Harriet Tubman epitomizes the freedoms that were sewn into the very fabric of this country.
By the time she died in 1913, she was not only known for setting slaves free along the Underground Railroad, she’d been a supporter of women’s right to vote.
Her image will eventually replace the likeness of a slaveholder president, Andrew Jackson, whose administration forcibly relocated 125,000 Native Americans from their lands in southeastern United States, which led to what is now known as the “Trail of Tears,” because of its brutality.
Harriet Tubman helped give people their freedom. Andrew Jackson gave many people their misery.
Yet, there are many people who scowl at the notion that a woman, who just happens to be an African American, should become a symbol our country’s legal tender.
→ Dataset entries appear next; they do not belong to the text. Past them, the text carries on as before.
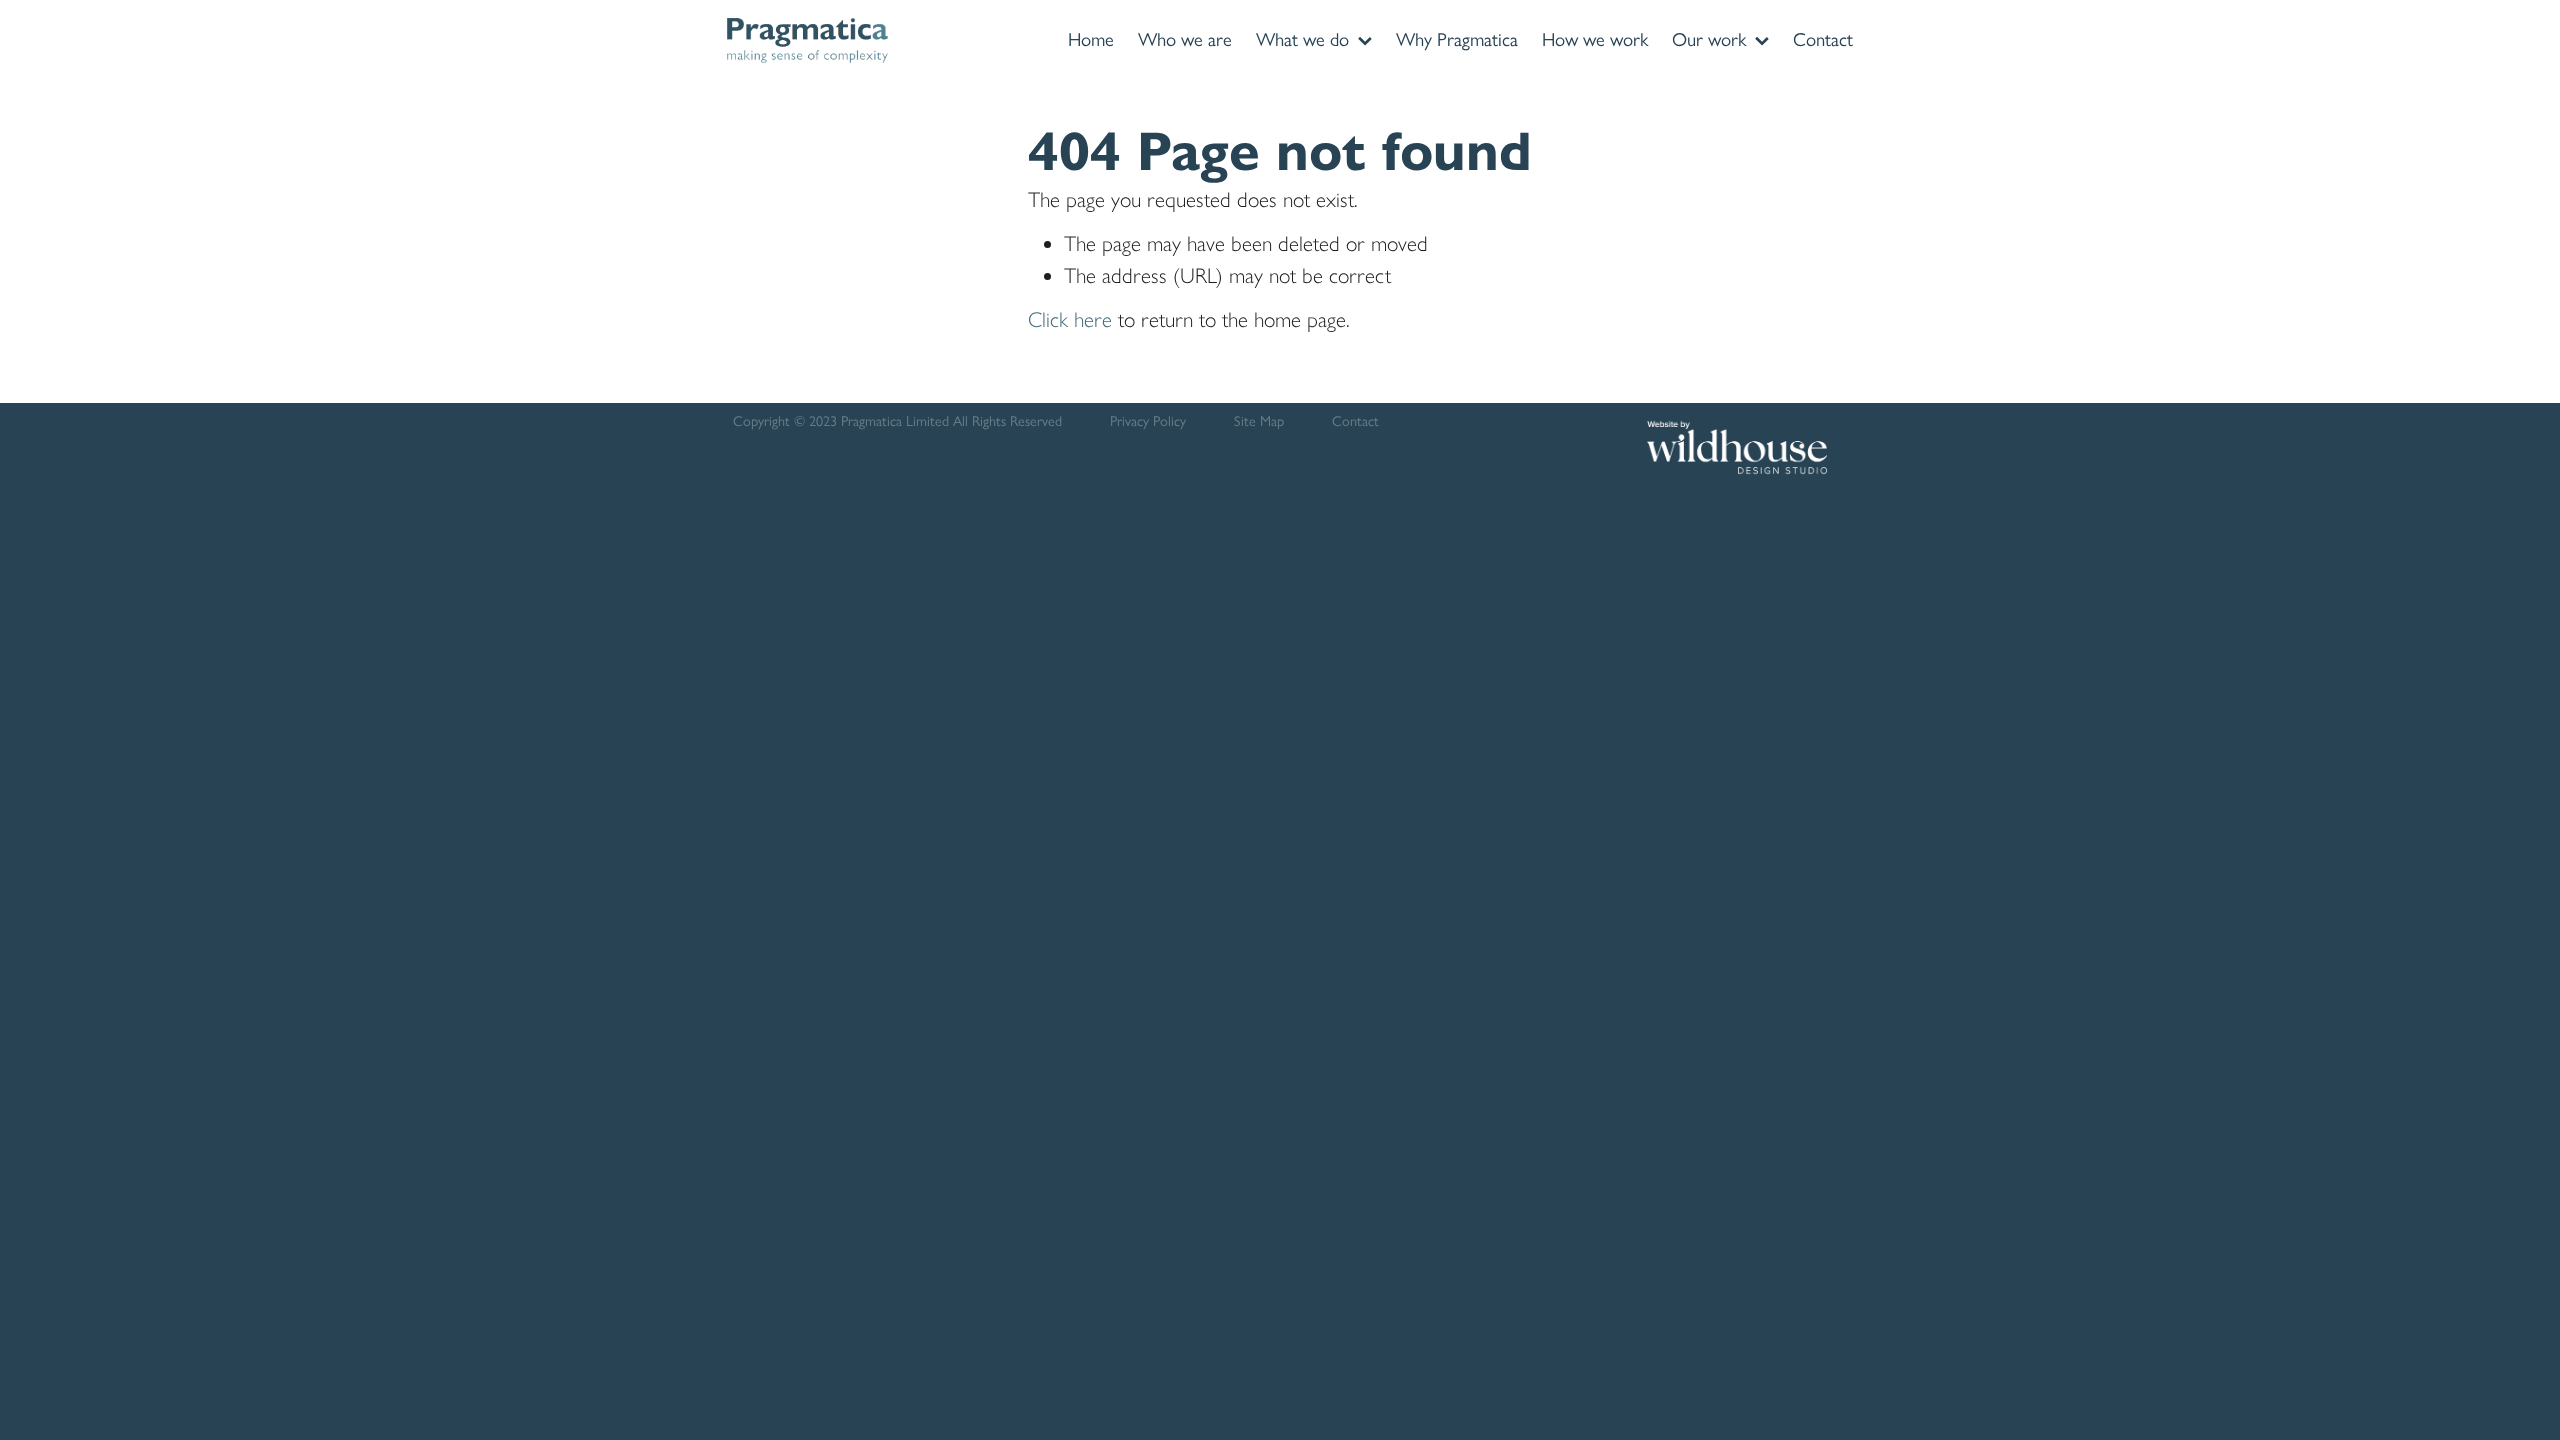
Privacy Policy (1148, 421)
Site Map (1259, 421)
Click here (1070, 319)
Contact (1355, 421)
It doesn’t matter that Jackson’s face has already appeared on the $5, $10, $10,000 and now $20 bills.
In other words, he’s already had his chance. Perhaps it’s time for a change.
Oh, there are some folks who’ve hatched all kinds of silly reasons to resist Tubman’s presence on the 20.
“They could make her smile a little can’t they,” somebody wrote on an internet blog. “Why would (they) use an image of a grumpy person. I would be too discouraged to buy anything with this bill,” they concluded.
She’s “grumpy?” You’d be grumpy too, if your entire existence had been something to be bought and sold.
When you finish this, go look under your mattress and pull-out that $10,000 bill you’ve set aside for a rainy day.
Take a look at that mug.
Salmon P. Chase, the onetime Secretary of the Treasury and Chief Justice of the United States, doesn’t only look “grumpy,” his angry sneer kind of indicates he may have been having a low fiber day when they painted his image.
Then there’s Donald Trump.
Trump, and his current supporter/ex-failed presidential candidate – Ben Carson – both claim the $2 bill would be an appropriate place to put Tubman’s image.
Imagine the outcry. Thomas Jefferson is on the $2 bill.
That won’t happen.
Trump gushes that Andrew Jackson, “had a history of tremendous success for the country,” probably because he did to the Cherokee people, what he’d like to do to Mexicans.
Later Carson wrote an op-ed in which he called the remodeled bills, “nothing short of a national disgrace.”
A what?
To Carson, the picture of somebody that appears on something that appreciates in value (most of the time) after you give it to somebody else, is worthy of being a “national disgrace.”
I’m floored.
Then there’s one of the folks on Fox News, Brian Kilmeade, who expressed his belief that by replacing Jackson’s image with that of Harriet Tubman’s is, “an unbelievable sign of disrespect,” to Jackson.
Why?
To Kilmeade, Jackson had “done so much in the founding of our country.”
First, Jackson definitely wasn’t a Founding Father. He was only nine years old when the Declaration of Independence was signed.
To add to America’s Great Circular Argument (Which came first, the freedomor the slaves?) – of the five founding fathers who do appear on our 12 paper bills currently in circulation – all but one (Alexander Hamilton) was a slaveholder.
So why not a former slave on the $20 bill, to add a little balance?